-- DESCRIPTION OF THE TASK --
Line by line, print the records exactly.

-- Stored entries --
--- START ---
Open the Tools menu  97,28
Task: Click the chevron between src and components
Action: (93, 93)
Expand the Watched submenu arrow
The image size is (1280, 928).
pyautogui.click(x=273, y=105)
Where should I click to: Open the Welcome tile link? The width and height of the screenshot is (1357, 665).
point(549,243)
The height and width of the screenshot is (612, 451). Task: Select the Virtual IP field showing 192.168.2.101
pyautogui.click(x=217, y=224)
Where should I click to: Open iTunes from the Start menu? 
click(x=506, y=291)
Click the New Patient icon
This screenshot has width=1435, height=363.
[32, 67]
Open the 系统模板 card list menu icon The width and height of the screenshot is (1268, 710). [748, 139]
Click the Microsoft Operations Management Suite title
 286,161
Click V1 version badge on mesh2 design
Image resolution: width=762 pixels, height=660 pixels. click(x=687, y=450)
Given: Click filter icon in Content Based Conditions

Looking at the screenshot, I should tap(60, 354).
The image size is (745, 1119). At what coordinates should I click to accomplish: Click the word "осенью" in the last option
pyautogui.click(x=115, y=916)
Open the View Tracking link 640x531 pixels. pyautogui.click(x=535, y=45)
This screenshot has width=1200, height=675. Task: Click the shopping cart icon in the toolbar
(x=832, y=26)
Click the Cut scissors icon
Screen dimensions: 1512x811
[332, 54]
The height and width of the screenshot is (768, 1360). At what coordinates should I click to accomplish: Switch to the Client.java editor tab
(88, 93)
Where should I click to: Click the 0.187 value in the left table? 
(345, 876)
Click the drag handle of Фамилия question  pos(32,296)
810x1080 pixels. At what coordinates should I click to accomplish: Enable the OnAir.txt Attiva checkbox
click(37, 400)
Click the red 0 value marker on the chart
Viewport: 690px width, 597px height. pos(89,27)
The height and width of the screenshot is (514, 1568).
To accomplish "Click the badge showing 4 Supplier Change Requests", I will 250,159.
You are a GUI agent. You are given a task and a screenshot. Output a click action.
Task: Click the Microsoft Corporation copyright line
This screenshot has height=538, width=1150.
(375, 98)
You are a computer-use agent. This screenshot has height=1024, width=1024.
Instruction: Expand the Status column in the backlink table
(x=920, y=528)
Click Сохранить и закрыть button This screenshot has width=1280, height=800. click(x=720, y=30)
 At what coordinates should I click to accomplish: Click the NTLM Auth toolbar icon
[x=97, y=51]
--- END ---
-- SOLUTION TO THIS TASK --
Open the Tools menu  97,28
Task: Click the chevron between src and components
Action: (93, 93)
Expand the Watched submenu arrow
The image size is (1280, 928).
pyautogui.click(x=273, y=105)
Where should I click to: Open the Welcome tile link? The width and height of the screenshot is (1357, 665).
point(549,243)
The height and width of the screenshot is (612, 451). Task: Select the Virtual IP field showing 192.168.2.101
pyautogui.click(x=217, y=224)
Where should I click to: Open iTunes from the Start menu? 
click(x=506, y=291)
Click the New Patient icon
This screenshot has width=1435, height=363.
[32, 67]
Open the 系统模板 card list menu icon The width and height of the screenshot is (1268, 710). [748, 139]
Click the Microsoft Operations Management Suite title
 286,161
Click V1 version badge on mesh2 design
Image resolution: width=762 pixels, height=660 pixels. click(x=687, y=450)
Given: Click filter icon in Content Based Conditions

Looking at the screenshot, I should tap(60, 354).
The image size is (745, 1119). At what coordinates should I click to accomplish: Click the word "осенью" in the last option
pyautogui.click(x=115, y=916)
Open the View Tracking link 640x531 pixels. pyautogui.click(x=535, y=45)
This screenshot has width=1200, height=675. Task: Click the shopping cart icon in the toolbar
(x=832, y=26)
Click the Cut scissors icon
Screen dimensions: 1512x811
[332, 54]
The height and width of the screenshot is (768, 1360). At what coordinates should I click to accomplish: Switch to the Client.java editor tab
(88, 93)
Where should I click to: Click the 0.187 value in the left table? 
(345, 876)
Click the drag handle of Фамилия question  pos(32,296)
810x1080 pixels. At what coordinates should I click to accomplish: Enable the OnAir.txt Attiva checkbox
click(37, 400)
Click the red 0 value marker on the chart
Viewport: 690px width, 597px height. pos(89,27)
The height and width of the screenshot is (514, 1568).
To accomplish "Click the badge showing 4 Supplier Change Requests", I will 250,159.
You are a GUI agent. You are given a task and a screenshot. Output a click action.
Task: Click the Microsoft Corporation copyright line
This screenshot has height=538, width=1150.
(375, 98)
You are a computer-use agent. This screenshot has height=1024, width=1024.
Instruction: Expand the Status column in the backlink table
(x=920, y=528)
Click Сохранить и закрыть button This screenshot has width=1280, height=800. click(x=720, y=30)
 At what coordinates should I click to accomplish: Click the NTLM Auth toolbar icon
[x=97, y=51]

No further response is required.